The Town further filed a motion for summary judgment against the County on the ground that, if summary judgment was granted in favor of the plaintiffs, the County, as a matter of law, was obligated to indemnify the Town. In support of its motion for summary judgment, the Town filed an affidavit alleging: (1) that the property is unsuited for industrial development in its natural state and (2) that the severe decrease in market value was based not on the value of the land in its natural state but, instead, on the value of the land if it could be filled and developed for industrial purposes. The affidavit further stated that an on-site inspection by the Southeastern Wisconsin Regional Planning Commission revealed that the subject properties consisted of approximately 14 acres of wetland and that the majority of the properties were located in a primary environmental corridor.

Pursuant to the parties' requests, the actions brought by M & I Marshall & Ilsley Bank, Max Baum, Sylvia Morrow, Rose Schmidt, John Csepella, and Bothe Associates, Inc., (M & I) were consolidated on January 4, 1985.

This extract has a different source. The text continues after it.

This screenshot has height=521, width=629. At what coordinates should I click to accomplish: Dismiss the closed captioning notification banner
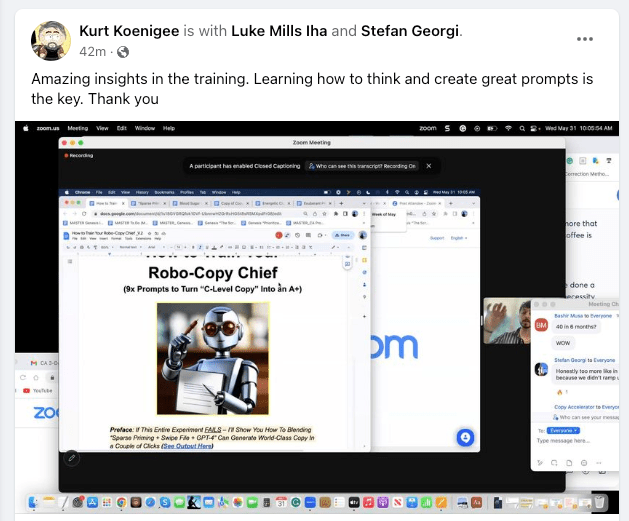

Following a hearing and submission of briefs by all the parties, the trial court denied M & I's motions for summary judgment. Relying primarily upon Just v. Marinette County, 56 Wis.2d 7, 201 N.W.2d 761 (1972), the trial court held that, because the zoning ordinance was "designed to maintain the natural state of the property for the public benefit and not for public use," the ordinance did not constitute a taking of the plaintiffs' property. According to the court, the ordinance was a reasonable exercise of the police power, was not arbitrary or capricious as applied to the plaintiffs' property, and was therefore constitutional. Even though the Town failed to move for summary judgment, the trial court ordered, pursuant to section 802.08(6), Stats., that the Town be granted summary judgment against each plaintiff for dismissal of each complaint. In addition, the trial court, after inviting a motion for summary judgment by the County, granted summary judgment to the County.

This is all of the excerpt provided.